И как приземлился, обретя совсем иной вид.

– У меня были ноги и руки, и оттого я уже казался себе писаным красавцем, – со смешком выдал Ворон. – Так возрадовался я приобретению, что почти не заметил, как сделал первую сотню шагов по тридесятому. Помню лишь, что, не изменяя привычке искать место, откуда лучше видно, устремился я к холму, что высился передо мной покатой громадиной. Взобрался я на холм, гляжу, там камень путевой. Не помню я значительную часть указаний – я тогда не очень владел искусством чтения – но могу сказать точно, куда простирался мой путь. Чуть поодаль от подножия холма расстилался град, а из середины града вырастал здоровущий терем, что возвышался над всем и вся.

Терем тот был чернее ночи, а купола посеребреные ярко блестели на фоне беспокойного неба.

Вдруг Ворон переменил позу, открыл рот, издал такой звук «а-а-а», словно бы вспомнил что-то.

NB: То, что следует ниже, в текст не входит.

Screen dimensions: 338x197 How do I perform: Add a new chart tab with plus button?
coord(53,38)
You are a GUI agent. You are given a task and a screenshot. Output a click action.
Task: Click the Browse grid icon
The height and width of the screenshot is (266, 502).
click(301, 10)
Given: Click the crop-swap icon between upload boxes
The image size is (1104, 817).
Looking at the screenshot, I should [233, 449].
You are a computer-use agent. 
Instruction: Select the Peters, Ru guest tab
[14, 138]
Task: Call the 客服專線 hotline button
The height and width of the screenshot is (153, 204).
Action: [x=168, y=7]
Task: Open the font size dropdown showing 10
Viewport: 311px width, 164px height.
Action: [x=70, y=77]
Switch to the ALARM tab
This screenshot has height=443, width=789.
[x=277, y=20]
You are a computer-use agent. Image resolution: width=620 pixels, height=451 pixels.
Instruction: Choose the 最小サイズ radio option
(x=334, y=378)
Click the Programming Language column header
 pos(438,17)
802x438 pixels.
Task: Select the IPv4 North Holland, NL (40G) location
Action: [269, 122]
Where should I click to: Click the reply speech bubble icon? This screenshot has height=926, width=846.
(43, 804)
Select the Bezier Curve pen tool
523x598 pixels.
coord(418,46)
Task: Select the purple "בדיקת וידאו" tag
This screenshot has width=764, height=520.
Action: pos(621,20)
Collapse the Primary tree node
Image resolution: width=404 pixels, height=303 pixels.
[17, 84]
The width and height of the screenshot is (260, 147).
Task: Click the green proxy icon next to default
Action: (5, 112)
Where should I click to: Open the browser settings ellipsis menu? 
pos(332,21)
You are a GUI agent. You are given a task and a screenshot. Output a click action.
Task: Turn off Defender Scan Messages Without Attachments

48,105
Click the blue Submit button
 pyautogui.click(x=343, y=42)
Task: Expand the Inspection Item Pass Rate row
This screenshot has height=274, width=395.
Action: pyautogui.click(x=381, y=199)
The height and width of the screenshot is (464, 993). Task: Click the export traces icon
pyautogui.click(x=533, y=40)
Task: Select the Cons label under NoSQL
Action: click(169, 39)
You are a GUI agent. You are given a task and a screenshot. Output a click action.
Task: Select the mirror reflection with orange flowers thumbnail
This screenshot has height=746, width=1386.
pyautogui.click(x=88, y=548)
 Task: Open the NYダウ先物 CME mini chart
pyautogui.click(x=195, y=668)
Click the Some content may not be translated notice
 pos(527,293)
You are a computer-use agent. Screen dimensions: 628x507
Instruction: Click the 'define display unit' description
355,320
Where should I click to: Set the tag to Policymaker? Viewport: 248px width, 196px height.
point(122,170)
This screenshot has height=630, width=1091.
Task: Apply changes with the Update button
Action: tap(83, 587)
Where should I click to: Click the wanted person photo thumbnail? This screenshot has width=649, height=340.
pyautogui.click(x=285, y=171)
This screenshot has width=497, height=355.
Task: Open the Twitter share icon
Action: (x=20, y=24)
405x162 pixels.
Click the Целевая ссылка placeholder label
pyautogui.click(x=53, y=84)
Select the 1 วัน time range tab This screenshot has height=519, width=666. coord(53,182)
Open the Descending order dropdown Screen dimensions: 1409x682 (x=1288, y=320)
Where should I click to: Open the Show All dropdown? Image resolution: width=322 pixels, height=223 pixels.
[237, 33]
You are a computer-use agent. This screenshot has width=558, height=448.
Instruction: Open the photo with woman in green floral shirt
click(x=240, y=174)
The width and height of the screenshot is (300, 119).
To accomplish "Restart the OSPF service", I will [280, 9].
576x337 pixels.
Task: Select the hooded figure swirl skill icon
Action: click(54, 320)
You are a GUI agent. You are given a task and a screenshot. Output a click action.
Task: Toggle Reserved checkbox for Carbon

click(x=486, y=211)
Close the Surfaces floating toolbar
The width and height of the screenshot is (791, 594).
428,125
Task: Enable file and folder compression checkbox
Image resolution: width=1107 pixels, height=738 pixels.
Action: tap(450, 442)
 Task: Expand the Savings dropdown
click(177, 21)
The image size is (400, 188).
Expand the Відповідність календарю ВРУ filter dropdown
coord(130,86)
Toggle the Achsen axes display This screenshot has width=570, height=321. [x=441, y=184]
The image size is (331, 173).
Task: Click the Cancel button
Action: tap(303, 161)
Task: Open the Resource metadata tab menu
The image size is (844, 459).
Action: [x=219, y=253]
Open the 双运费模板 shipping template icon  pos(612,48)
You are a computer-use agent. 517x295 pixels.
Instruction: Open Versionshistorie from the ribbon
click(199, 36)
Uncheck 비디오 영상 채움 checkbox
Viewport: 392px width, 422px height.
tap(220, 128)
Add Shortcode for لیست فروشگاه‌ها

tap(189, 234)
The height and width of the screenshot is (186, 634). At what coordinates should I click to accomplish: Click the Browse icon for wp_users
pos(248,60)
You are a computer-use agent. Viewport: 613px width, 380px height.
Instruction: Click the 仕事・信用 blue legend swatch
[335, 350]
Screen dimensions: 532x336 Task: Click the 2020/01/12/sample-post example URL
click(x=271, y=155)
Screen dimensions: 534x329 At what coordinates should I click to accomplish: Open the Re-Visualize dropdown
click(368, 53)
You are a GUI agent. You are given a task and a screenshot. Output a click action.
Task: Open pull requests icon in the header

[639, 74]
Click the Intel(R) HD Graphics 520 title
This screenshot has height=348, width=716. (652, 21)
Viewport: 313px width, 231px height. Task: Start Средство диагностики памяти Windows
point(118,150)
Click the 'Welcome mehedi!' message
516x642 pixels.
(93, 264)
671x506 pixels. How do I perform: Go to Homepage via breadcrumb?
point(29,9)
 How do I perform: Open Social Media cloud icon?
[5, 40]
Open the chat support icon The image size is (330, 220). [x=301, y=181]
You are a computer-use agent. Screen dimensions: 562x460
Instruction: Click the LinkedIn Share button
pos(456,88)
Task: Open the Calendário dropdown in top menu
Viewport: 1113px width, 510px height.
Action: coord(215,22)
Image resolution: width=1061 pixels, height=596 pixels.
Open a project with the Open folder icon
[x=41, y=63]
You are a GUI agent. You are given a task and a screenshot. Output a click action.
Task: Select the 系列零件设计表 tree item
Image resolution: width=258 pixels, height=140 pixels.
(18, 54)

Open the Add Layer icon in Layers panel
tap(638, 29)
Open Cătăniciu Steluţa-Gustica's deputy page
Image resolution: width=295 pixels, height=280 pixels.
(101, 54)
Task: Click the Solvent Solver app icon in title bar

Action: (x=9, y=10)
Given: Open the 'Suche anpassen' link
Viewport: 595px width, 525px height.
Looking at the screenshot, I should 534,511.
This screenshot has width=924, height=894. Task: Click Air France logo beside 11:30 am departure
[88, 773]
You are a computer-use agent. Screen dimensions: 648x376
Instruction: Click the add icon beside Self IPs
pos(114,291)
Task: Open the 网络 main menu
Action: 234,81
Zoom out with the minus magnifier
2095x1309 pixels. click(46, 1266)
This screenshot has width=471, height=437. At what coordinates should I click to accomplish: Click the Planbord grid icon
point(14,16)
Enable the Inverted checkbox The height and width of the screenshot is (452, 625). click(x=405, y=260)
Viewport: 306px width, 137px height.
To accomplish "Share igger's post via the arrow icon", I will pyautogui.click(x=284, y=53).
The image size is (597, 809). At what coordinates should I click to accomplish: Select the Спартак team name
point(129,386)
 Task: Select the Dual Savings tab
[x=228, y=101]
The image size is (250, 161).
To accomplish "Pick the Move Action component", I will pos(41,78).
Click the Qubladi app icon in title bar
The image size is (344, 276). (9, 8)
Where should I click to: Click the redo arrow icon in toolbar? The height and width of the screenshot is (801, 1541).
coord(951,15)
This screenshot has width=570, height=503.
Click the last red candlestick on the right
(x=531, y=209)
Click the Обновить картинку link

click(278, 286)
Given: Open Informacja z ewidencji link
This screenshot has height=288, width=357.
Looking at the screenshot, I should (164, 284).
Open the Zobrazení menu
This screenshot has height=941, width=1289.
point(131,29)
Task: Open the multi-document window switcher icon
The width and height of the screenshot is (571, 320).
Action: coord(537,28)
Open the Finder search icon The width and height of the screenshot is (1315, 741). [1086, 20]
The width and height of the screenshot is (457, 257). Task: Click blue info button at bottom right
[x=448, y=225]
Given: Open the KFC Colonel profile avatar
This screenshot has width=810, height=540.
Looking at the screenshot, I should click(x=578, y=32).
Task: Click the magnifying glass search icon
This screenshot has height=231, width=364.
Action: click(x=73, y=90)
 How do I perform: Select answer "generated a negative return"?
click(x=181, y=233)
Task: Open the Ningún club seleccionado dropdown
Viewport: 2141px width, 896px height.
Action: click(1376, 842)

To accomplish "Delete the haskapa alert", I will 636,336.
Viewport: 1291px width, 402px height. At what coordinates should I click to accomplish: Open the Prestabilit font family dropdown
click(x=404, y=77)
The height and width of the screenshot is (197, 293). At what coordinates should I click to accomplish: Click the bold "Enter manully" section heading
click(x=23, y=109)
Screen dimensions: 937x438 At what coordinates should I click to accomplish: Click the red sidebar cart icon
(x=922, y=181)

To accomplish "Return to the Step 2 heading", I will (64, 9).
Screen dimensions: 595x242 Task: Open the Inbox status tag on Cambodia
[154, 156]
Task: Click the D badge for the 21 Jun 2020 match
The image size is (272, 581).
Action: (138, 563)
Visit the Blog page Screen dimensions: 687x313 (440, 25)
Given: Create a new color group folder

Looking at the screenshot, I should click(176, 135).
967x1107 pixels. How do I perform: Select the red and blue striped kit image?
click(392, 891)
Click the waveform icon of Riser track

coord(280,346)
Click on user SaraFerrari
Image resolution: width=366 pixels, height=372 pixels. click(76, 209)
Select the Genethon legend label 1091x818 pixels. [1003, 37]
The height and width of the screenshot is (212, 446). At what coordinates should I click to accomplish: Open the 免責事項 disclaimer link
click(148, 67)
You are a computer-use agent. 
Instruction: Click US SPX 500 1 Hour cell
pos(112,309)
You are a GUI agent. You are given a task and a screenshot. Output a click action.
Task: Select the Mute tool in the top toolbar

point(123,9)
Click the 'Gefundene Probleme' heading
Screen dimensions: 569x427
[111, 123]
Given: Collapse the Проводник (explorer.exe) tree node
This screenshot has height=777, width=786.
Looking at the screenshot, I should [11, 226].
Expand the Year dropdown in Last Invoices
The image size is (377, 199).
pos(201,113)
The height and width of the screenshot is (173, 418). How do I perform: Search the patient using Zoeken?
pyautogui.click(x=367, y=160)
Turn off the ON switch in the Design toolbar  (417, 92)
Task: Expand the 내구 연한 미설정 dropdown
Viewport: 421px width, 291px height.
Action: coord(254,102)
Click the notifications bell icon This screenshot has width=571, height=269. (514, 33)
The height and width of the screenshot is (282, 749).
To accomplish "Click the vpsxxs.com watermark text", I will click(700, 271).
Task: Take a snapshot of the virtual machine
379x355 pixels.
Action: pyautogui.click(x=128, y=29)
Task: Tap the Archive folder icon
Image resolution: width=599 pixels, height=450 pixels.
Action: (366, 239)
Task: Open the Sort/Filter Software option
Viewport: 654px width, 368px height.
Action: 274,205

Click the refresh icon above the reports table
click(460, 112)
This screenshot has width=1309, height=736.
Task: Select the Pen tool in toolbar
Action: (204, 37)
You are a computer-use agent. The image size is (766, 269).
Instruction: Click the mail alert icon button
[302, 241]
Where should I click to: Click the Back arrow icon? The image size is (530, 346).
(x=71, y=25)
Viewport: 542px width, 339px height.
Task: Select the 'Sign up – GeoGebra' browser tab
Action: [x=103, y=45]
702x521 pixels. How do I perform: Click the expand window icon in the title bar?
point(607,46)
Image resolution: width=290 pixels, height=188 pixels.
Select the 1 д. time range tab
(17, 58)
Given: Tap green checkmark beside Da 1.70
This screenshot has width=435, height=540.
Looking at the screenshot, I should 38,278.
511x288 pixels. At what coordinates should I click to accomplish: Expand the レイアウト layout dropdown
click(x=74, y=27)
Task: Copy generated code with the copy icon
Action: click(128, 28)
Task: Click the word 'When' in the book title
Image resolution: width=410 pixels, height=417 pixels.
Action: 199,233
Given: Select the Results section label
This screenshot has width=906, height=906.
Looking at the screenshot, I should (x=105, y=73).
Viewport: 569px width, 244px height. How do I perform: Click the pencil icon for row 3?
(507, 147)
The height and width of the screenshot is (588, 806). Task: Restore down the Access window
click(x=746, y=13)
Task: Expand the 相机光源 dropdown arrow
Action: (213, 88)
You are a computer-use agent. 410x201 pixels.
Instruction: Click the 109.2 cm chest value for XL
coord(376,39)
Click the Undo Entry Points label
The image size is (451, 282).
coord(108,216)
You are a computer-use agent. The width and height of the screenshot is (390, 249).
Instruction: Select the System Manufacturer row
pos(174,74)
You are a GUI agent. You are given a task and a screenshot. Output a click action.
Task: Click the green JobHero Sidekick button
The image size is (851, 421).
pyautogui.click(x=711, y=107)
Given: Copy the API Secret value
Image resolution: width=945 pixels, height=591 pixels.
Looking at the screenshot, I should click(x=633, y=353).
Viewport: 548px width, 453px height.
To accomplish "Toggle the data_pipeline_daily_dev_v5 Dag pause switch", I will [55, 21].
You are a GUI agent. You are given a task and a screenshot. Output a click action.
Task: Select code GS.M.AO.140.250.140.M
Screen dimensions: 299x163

– Ни в коем случае нельзя вглядываться в небо и в облака, не то худо будет! – прорычал он, грозно сдвинув седые брови, и как ни в чём не бывало продолжил:

– Манил меня тот терем своею красотой и первозданной свежестью, которым я не мог противиться. Вскричал я тогда от переизбытка радости и почувствовал, как за моей спиной раскрываются крылья, оставшиеся мне в наследство от птичьего обличья. И взмахнул я ими, и полетел, испытывая при этом восторг, какого никогда ранее при полёте не испытывал.

Мои крылья стали так велики, что я мог обнять всё небо, но какая-то неведомая сила шептала, что я не должен подниматься выше облаков, иначе навлеку на себя чужое нежелательное внимание. Да мне не так уж хотелось туда, наверх, гораздо более манила меня цель иная, та, что хоть и высока, но недостаточно, чтобы достичь небес.